Data for review START

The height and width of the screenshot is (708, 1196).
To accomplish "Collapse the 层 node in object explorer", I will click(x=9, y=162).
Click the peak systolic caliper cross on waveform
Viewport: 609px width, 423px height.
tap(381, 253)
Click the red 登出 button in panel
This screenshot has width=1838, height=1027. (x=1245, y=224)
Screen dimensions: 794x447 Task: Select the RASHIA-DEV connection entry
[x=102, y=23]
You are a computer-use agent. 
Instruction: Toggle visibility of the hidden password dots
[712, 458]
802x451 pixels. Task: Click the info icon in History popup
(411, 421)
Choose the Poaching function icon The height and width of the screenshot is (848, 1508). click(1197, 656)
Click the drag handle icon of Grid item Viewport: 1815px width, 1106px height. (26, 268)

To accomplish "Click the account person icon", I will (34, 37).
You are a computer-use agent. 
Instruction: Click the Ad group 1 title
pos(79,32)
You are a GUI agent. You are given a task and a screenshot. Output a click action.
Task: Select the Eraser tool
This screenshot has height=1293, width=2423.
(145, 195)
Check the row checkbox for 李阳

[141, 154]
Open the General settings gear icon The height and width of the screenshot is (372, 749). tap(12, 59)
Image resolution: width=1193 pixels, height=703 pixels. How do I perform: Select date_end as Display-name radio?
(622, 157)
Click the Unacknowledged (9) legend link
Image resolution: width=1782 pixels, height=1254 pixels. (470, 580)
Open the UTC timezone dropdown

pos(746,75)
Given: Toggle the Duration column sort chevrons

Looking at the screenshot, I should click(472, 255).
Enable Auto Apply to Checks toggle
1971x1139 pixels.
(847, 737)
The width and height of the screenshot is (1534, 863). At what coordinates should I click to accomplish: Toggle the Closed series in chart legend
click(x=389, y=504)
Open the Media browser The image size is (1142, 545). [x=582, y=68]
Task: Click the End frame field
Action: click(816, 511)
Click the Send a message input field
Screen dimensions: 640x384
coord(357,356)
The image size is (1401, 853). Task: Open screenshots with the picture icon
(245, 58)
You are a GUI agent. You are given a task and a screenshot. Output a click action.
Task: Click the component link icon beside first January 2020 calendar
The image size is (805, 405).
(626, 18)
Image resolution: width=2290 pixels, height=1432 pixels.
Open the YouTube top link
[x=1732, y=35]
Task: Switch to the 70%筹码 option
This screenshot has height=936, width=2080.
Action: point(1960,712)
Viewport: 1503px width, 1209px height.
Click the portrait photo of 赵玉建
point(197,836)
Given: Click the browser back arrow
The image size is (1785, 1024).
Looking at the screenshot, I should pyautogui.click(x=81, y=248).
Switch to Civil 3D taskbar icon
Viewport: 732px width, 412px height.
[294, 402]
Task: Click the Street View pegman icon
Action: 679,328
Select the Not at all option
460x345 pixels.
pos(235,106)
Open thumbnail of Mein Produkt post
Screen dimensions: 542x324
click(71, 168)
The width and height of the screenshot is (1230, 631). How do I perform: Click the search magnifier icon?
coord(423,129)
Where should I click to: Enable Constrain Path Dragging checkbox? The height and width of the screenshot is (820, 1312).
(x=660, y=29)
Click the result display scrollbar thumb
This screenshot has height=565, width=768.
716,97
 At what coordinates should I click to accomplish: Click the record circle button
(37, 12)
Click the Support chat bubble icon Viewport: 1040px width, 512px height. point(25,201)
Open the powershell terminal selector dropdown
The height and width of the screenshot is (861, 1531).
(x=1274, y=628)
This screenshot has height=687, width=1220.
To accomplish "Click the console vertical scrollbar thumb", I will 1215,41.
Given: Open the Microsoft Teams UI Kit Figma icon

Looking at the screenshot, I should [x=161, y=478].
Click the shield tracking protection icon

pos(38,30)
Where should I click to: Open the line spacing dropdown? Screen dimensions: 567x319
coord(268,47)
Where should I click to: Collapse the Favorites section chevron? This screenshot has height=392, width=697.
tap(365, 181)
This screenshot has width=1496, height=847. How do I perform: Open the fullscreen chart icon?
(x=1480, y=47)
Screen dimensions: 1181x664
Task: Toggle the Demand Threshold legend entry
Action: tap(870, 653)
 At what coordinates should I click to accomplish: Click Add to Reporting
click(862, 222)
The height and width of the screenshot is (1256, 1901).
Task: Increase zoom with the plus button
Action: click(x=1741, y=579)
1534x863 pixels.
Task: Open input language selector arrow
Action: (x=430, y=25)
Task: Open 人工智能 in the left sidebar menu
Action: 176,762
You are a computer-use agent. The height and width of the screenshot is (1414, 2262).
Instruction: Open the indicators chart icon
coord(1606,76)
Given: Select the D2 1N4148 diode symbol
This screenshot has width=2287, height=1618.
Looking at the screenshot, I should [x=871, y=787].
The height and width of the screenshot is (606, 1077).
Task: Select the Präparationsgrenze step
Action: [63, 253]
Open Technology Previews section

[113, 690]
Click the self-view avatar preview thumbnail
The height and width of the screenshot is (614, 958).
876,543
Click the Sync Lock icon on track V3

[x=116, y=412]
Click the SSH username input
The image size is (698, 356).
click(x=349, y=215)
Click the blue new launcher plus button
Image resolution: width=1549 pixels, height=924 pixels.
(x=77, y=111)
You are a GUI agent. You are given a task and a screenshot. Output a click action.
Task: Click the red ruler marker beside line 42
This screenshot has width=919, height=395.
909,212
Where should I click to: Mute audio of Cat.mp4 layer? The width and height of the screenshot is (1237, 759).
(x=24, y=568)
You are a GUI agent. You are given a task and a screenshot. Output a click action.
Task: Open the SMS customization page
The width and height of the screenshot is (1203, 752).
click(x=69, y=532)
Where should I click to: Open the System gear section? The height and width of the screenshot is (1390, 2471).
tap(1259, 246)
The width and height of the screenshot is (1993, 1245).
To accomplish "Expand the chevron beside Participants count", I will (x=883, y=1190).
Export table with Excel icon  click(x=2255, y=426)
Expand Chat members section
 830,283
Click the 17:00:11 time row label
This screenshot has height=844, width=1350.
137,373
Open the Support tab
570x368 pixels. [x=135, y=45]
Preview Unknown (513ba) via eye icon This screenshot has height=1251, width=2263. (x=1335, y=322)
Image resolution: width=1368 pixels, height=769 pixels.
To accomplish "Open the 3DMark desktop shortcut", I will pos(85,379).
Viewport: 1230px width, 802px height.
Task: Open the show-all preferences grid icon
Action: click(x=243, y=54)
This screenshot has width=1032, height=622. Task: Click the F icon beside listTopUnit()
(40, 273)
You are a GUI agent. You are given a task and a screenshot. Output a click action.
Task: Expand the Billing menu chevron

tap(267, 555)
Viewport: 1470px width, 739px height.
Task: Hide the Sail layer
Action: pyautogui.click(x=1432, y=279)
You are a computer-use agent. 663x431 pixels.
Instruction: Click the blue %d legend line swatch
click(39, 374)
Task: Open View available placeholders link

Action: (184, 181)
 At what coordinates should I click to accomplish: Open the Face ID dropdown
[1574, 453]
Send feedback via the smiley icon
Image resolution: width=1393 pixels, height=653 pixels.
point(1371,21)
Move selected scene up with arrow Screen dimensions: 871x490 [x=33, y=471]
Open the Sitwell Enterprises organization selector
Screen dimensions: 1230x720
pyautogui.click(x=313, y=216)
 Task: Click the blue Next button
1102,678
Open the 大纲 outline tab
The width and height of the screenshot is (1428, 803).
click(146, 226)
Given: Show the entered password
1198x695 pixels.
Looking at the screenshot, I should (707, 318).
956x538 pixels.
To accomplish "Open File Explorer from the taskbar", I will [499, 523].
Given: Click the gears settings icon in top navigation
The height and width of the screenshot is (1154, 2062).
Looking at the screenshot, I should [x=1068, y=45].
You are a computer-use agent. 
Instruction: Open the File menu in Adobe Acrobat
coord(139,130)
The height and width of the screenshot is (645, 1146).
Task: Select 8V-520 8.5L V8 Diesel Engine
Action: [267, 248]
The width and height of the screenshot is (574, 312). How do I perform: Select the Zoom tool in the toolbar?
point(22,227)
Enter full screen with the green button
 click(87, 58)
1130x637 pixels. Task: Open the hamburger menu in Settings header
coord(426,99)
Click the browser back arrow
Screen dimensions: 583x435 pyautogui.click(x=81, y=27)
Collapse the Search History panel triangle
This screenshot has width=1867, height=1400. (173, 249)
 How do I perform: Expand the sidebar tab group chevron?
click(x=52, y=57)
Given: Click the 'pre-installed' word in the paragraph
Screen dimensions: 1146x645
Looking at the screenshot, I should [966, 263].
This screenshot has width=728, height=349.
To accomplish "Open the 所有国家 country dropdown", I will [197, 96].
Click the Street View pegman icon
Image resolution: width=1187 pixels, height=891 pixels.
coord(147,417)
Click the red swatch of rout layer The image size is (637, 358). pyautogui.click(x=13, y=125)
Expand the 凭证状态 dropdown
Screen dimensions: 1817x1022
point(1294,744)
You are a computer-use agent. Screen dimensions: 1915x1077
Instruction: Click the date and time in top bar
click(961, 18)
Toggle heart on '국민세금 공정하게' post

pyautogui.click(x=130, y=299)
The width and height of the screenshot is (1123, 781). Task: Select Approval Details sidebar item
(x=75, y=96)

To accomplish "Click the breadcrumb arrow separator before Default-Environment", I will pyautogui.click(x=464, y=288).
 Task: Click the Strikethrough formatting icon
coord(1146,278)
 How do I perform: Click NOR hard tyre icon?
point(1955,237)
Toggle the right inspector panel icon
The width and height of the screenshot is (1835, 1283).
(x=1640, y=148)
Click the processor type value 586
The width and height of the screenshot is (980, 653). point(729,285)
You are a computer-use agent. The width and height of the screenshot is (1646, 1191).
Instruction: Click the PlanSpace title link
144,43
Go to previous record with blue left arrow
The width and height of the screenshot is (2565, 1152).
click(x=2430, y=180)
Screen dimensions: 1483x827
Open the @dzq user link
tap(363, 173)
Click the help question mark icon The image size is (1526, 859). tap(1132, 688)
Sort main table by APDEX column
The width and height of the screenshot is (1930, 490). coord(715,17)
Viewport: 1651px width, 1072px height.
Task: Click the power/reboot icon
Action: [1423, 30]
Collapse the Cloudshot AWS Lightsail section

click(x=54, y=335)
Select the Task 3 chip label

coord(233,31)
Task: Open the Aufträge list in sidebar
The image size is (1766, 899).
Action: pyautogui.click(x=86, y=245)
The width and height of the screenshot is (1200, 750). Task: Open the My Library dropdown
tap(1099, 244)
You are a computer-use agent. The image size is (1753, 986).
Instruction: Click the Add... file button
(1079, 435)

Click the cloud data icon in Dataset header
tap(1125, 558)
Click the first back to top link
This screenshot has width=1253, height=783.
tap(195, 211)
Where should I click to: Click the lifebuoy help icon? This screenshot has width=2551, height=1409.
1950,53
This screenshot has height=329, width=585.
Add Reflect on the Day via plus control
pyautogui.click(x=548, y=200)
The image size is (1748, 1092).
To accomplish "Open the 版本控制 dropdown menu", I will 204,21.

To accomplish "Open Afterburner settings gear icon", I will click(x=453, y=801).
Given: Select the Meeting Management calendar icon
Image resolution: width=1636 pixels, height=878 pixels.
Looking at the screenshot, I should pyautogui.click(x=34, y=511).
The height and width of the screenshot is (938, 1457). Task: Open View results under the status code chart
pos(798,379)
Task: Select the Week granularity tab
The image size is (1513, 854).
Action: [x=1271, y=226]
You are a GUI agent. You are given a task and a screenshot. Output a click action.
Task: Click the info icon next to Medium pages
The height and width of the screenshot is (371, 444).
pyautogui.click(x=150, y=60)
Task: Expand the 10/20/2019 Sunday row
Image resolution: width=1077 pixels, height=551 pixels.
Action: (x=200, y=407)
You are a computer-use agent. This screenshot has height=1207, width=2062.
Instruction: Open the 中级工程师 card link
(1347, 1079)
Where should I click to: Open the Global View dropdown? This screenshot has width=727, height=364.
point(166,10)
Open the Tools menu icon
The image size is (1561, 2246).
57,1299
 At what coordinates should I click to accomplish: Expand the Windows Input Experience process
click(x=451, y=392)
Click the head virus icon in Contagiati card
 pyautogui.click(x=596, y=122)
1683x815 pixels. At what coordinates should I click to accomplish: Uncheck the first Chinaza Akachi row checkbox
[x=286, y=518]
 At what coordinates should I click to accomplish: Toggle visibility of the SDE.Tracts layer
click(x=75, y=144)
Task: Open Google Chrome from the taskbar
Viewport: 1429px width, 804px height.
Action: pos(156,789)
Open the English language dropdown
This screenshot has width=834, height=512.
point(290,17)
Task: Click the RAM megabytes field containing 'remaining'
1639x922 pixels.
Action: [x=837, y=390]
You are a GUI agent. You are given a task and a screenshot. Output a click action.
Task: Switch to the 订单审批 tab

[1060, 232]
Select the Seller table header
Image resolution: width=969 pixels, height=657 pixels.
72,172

Data for review END

**The problem:** Only the lines above from the line containing "Click the Support" through the line containing "Click the self-view avatar preview thumbnail" should be retyped, exactly and with both ends included.

**Response box:**
Click the Support chat bubble icon Viewport: 1040px width, 512px height. point(25,201)
Open the powershell terminal selector dropdown
The height and width of the screenshot is (861, 1531).
(x=1274, y=628)
This screenshot has height=687, width=1220.
To accomplish "Click the console vertical scrollbar thumb", I will 1215,41.
Given: Open the Microsoft Teams UI Kit Figma icon

Looking at the screenshot, I should [x=161, y=478].
Click the shield tracking protection icon

pos(38,30)
Where should I click to: Open the line spacing dropdown? Screen dimensions: 567x319
coord(268,47)
Where should I click to: Collapse the Favorites section chevron? This screenshot has height=392, width=697.
tap(365, 181)
This screenshot has width=1496, height=847. How do I perform: Open the fullscreen chart icon?
(x=1480, y=47)
Screen dimensions: 1181x664
Task: Toggle the Demand Threshold legend entry
Action: tap(870, 653)
 At what coordinates should I click to accomplish: Click Add to Reporting
click(862, 222)
The height and width of the screenshot is (1256, 1901).
Task: Increase zoom with the plus button
Action: click(x=1741, y=579)
1534x863 pixels.
Task: Open input language selector arrow
Action: (x=430, y=25)
Task: Open 人工智能 in the left sidebar menu
Action: 176,762
You are a computer-use agent. The height and width of the screenshot is (1414, 2262).
Instruction: Open the indicators chart icon
coord(1606,76)
Given: Select the D2 1N4148 diode symbol
This screenshot has width=2287, height=1618.
Looking at the screenshot, I should [x=871, y=787].
The height and width of the screenshot is (606, 1077).
Task: Select the Präparationsgrenze step
Action: [63, 253]
Open Technology Previews section

[113, 690]
Click the self-view avatar preview thumbnail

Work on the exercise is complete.